Prometheus Exporter for Intel NCS2 Metrics

optional arguments:
  -h, --help              show this help message and exit
  --ip IP                 IP address to bind to (default: 0.0.0.0)
  --port PORT             Port to expose metrics on (default: 8084)
  --polling-interval SEC  Polling interval in seconds (default: 1)
  --model MODEL           XML (IR) model to load (only for validation)
  --instantiate-devices   Instantiate available devices (only for validation)

Metrics

The following metrics are exported:

Metric Description
ncs2_num_devices The total number of NCS2 devices
ncs2_num_available_devices The total number of available NCS2 devices
ncs2_temperature_celsius NCS2 device temperature in Celsius (per device)

Viewed from the exporter:

# TYPE ncs2_num_devices gauge
ncs2_num_devices 1.0
# HELP ncs2_num_available_devices Number of available NCS2 devices
# TYPE ncs2_num_available_devices gauge
ncs2_num_available_devices 1.0
# HELP ncs2_temperature_celsius NCS2 device temperature in Celsius
# TYPE ncs2_temperature_celsius gauge
ncs2_temperature_celsius{name="MYRIAD"} 40.917320251464844

Note: Unfortunately, as the current OpenVINO API does not presently permit querying the DEVICE_THERMAL metric directly without a model loaded onto the device, the ncs2_temperature_celsius metric will, therefore, return 0°C for devices that don't presently have a model loaded. Furthermore, applications that are using the NCS2 device directly may result in the device being flagged as unavailable by the OpenVINO runtime, preventing the main exporter from being able to enumerate the device or obtain metrics from it. In order to mitigate these issues, the exporter has been split into two parts:

  • The main exporter that provides an overview of NCS2 devices on the system (discoverable/available)
  • A device metric exporter to be instantiated within each NCS2-enabled inference application independently

A high-level overview of the expected interactions, metric sources, and integration points is as follows:

NCS2 Exporter Overview

Device Metric Exporter Instantiation in Inference Applications

prometheus_ncs2_exporter exposes a python API that can be used directly by inference applications, and which is complementary to the OpenVINO Inference Engine Python API. A minimal example is provided below:

from prometheus_ncs2_exporter import NCS2DeviceExporter
from openvino.inference_engine import IECore
from time import sleep

inference_engine = IECore()
net = inference_engine.read_network('model.xml', 'model.bin')
exec_net = inference_engine.load_network(net, 'MYRIAD')

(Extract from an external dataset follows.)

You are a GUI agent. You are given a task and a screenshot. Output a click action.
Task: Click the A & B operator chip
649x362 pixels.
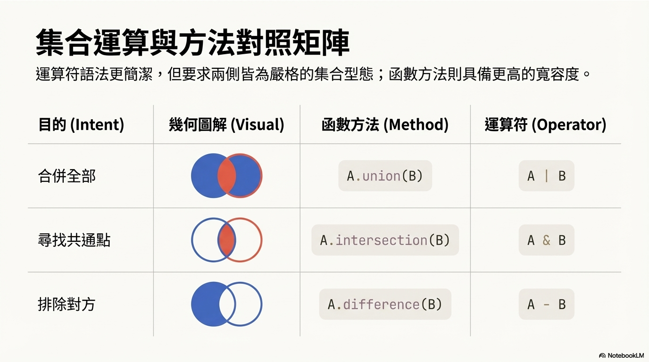point(546,240)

exporter = NCS2DeviceExporter(inference_engine=inference_engine)
exporter.start_http_server()

while True:
    sleep(1)

Note that while start_http_server() will kick off a separate thread from which to serve the device metrics from (exposed on port 8085 by default), it is non-blocking by default. This is by design, as it permits the inference application to continue on with its main thread of execution. The thread is run in daemon mode, and will terminate together with the main thread.

For applications that wish to terminate gracefully, a shutdown() method is provided which can be used by exception and signal handlers. A more complete example demonstrating this use is provided in inference_example.py for reference.

Automated Metric Scraping / Kubernetes Pod Annotation

As each application instantiating the device metric exporter will be exposing metrics, Kubernetes Pods should be annotated with the prometheus.io/scrape: "true" annotation in order to be automatically scraped alongside the main exporter.

Device Validation with Model Loading

The option to load a model onto each available device is provided for validating the functionality of the exporter, but as this generates work on the device-under-monitoring and, worse, potentially makes a device unavailable to a service that actually needs it, should never be used in production.

Alerting Rules

The stated nominal operating range for the NCS2 is between 0°C and 40°C. While it can still operate at higher temperatures, there is an increased risk of inference failures being produced. Thermal throttling is applied automatically once the internal device temperature reaches 70°C, at which point the USB device will automatically disconnect itself and it will no longer be possible to obtain thermal readings until it cools off and re-attaches.

With these points in mind, sample alerting rules for Prometheus (provided in alerting_rules.yml for convenience) are as follows:

groups:
  - name: ncs2_temp_monitoring
    rules:
      - alert: ncs2_temp_warning
        expr: ncs2_temperature_celsius > 45.0
        labels:
          severity: warning
        annotations:
          summary: "High NCS2 device temperature"
      - alert: ncs2_temp_critical
        expr: ncs2_temperature_celsius > 65.0
        labels:
          severity: critical
        annotations:
          summary: "Critical NCS2 device temperature"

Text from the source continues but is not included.